Authors: Min Xie, Raymond Chi-Wing Wong, Peng Peng and Vassilis Tsotras
Name of Conference: IEEE International Conference on Data Engineering (ICDE 2020), April 20-24, 2020, Dallas, Texas, USA
Date of Publication: April 20, 2020
When faced with a database containing millions of products, a user may be only interested in a (typically much) smaller representative subset. Various approaches were proposed to create a good representative subset that fits the user’s needs which are expressed in the form of a utility function (e.g., the top-k and diversification query). Recently, a regret minimization query was proposed: it does not require users to provide their utility functions and returns a small set of tuples such that any user’s favorite tuple in this subset is guaranteed to be not much worse than his/her favorite tuple in the whole database. In a sense, this query finds a small set of tuples that makes the user happy (i.e., not regretful) even if s/he gets the best tuple in the selected set but not the best tuple among all tuples in the database. In this paper, we study the min-size version of the regret minimization query; that is, we want to determine the least tuples needed to keep users happy at a given level.
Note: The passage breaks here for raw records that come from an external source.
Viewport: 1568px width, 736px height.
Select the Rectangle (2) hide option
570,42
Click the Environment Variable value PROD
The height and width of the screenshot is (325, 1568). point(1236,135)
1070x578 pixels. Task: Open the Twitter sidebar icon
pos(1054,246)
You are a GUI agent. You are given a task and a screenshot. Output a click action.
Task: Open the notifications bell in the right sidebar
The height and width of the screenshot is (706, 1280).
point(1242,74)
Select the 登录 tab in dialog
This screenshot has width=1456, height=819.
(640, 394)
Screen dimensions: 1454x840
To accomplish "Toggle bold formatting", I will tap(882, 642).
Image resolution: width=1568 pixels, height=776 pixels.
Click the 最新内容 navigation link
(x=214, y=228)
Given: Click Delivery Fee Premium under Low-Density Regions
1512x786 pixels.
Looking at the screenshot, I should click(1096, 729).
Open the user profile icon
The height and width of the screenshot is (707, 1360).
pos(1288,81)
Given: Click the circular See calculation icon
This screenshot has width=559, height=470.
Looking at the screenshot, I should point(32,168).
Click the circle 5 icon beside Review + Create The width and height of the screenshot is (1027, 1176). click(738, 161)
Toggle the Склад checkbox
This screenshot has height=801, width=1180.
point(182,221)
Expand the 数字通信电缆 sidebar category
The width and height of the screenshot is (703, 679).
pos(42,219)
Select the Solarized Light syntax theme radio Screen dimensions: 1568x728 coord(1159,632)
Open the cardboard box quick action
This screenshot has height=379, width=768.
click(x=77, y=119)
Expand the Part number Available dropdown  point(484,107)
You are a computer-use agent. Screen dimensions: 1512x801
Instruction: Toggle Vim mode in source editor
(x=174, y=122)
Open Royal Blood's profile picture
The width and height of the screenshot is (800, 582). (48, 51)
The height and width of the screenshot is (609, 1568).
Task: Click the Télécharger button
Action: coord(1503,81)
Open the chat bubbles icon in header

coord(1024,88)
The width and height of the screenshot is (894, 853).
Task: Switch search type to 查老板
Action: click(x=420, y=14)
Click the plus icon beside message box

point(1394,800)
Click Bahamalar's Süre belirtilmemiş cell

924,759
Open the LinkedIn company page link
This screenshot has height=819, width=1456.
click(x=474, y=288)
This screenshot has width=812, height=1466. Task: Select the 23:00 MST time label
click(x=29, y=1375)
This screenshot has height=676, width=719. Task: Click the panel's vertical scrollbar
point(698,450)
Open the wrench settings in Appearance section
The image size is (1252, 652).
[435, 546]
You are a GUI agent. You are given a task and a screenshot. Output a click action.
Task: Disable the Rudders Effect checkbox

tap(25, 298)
We term this problem as the α-happiness query where we quantify the user’s happiness level by a criterion, called the happiness ratio, and guarantee that each user is at least α happy with the set returned (i.e., the happiness ratio is at least α) where α is a real number from 0 to 1. As this is an NP-hard problem, we derive an approximate solution with theoretical guarantee by considering the problem from a geometric perspective. Since in practical scenarios, users are interested in achieving higher happiness levels (i.e., α is closer to 1), we performed extensive experiments for these scenarios, using both real and synthetic datasets. Our evaluations show that our algorithm outperforms the best-known previous approaches in two ways: (i) it answers the α-happiness query by returning fewer tuples to users and, (ii) it answers much faster (up to two orders of magnitude times improvement for large α).